We define a peer as stale if its height is more than 1% behind the height of the best blockchain. Compared to a fresh peer, a stale peer is likely to experience a heavier network traffic due to the potential bootstrapping process. The measurement tool extracts the height field from the version messages to identify such peers in the Bitcoin network. It collects version messages from each peer during the protocol handshake.
Our results indicate that about 2.6% of IPv4 nodes and 1% of IPv6 nodes are stale. All Tor nodes were fresh, which might indicate that at the time of these measurements, no recent Tor node has joined the network.
A stale rate of 2.6% is unexpectedly high. One hypothesis is that these nodes are forever behind the main chain because they are unable to catch up due to their bandwidths being too limited relative to the block size. We evaluated this hypothesis by examining the provisined bandwidths of these nodes. Of the 92 stale IPv4 nodes, 71 responded to our provisioned bandwidth measurement. Their bandwidths were mean 124 Mbits/s, 10th percentile at 7.6 Mbits/s, median at 110 Mbits/s, and 90th percentile at 310 Mbits/s. These statistics are higher than the general population across the board, showing that this hypothesis is false. These nodes do not have slow connections, and their staleness is not due to an inability to catch up due to bandwidth limitations.

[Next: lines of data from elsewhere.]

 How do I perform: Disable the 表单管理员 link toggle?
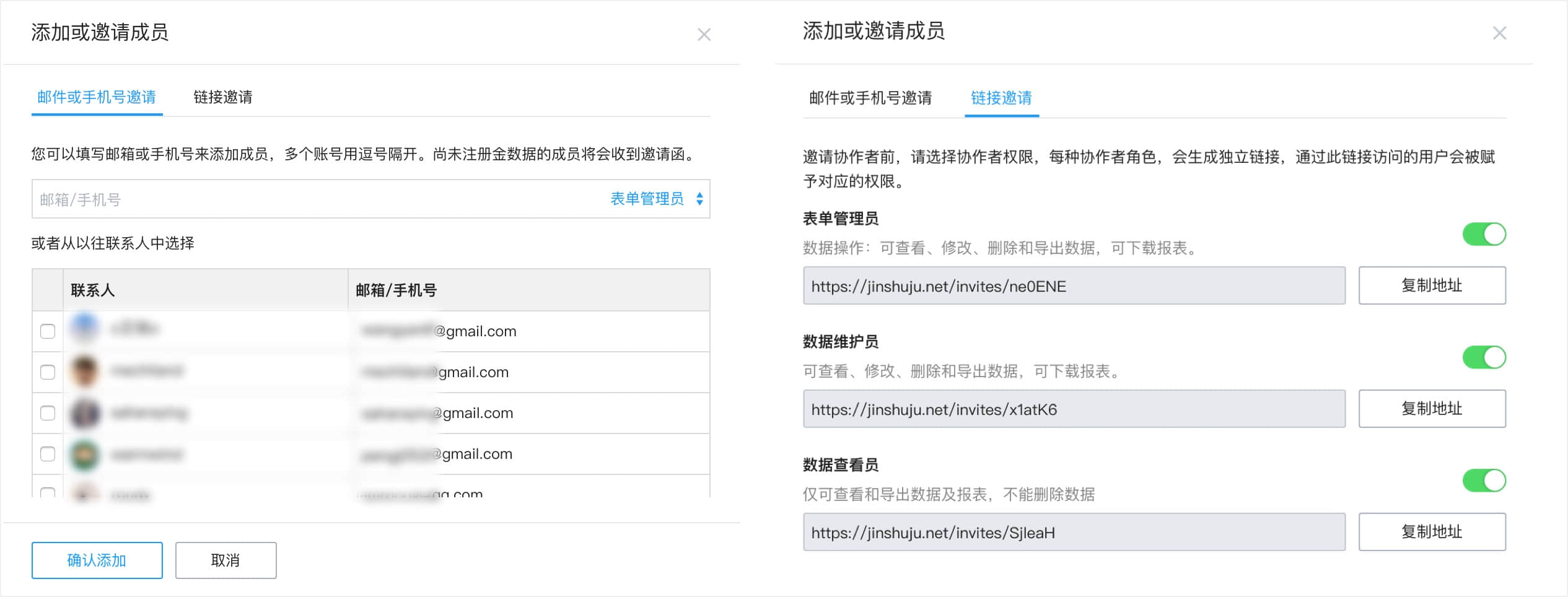(1484, 234)
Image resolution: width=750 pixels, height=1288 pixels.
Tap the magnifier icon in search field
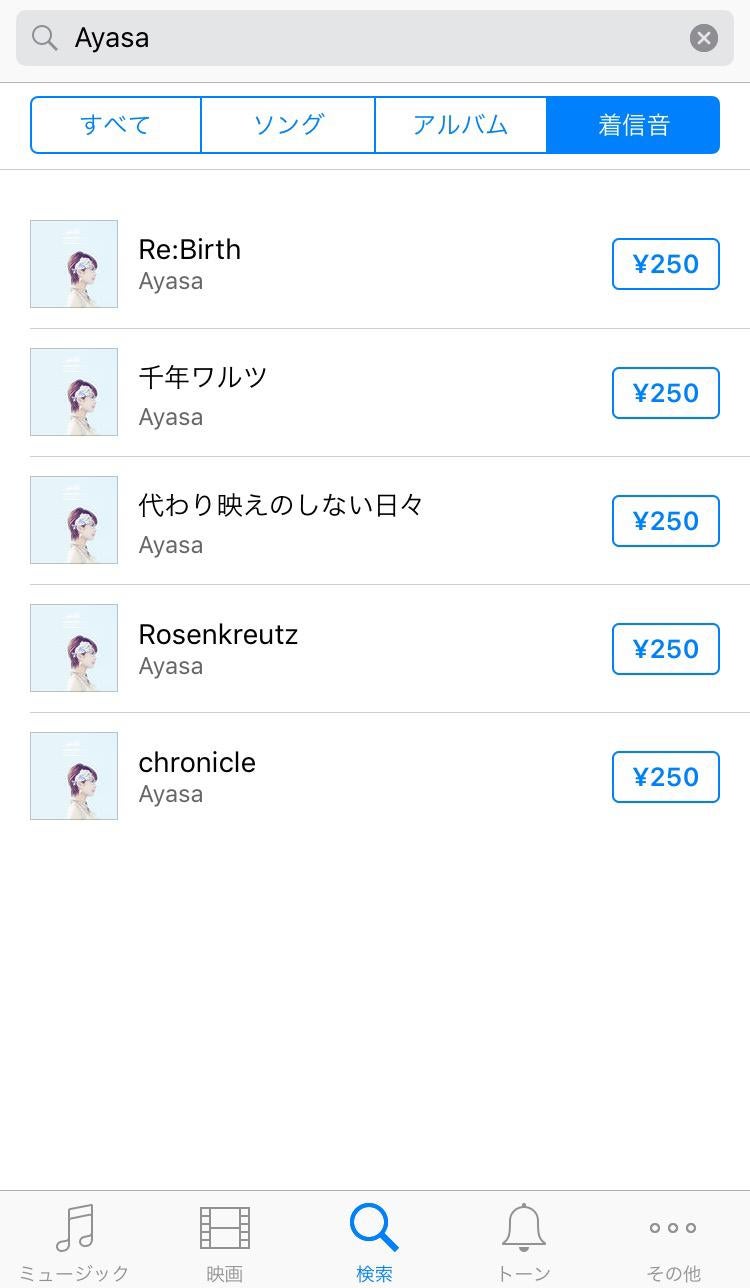(x=45, y=38)
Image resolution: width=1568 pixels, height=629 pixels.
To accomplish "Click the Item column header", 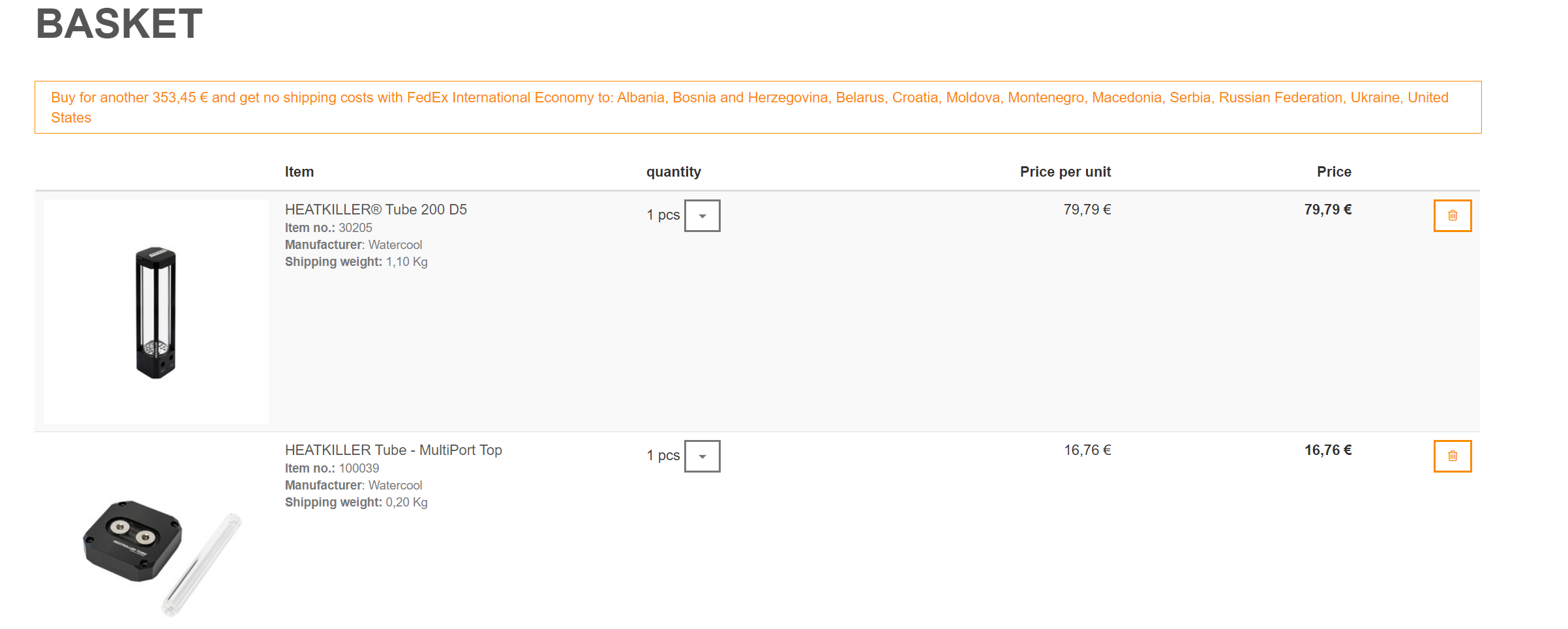I will point(299,172).
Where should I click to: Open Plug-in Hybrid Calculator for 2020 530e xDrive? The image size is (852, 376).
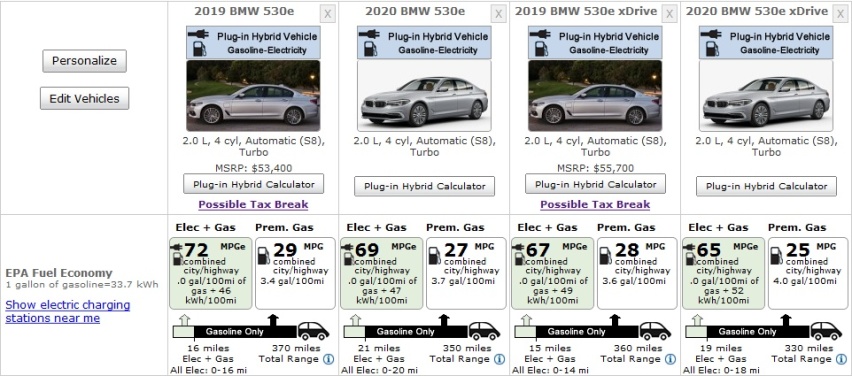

We performed a followup study where we examined the level of staleness of the stale nodes. Of the 92 stale IPv4 nodes, 74 responded to this followup. Of these 74, 62 have the same height as before — i.e. they do not try to catch up. We suspect that a software error is keeping these nodes from making forward progress.
Distribution of Mining Power
To identify the varying power of miners in the Bitcoin network, we examined the weekly distribution of mining power in a one-year period. Mining power estimation is based on the ratio of blocks generated by miners. In Bitcoin, miners voluntarily provide the identity information as part of each block they mine.
For each week of 2016, we calculated the corresponding mining power of peers. We assigned index 1 to the largest weekly mining power, index 2 to the second one, and so on. Figure shows the top 20 weekly mining power distribution. Each batch of bars represents the collection of weekly mining power ratios. Note that miners not necesarily preserve their index throughout different weeks. The results show that the weekly mining power of a single miner has never exceeded the 30% of the overall mining power in 2016. Morever, in the second half of the year, the highest mining power has consistently been under the 20% range.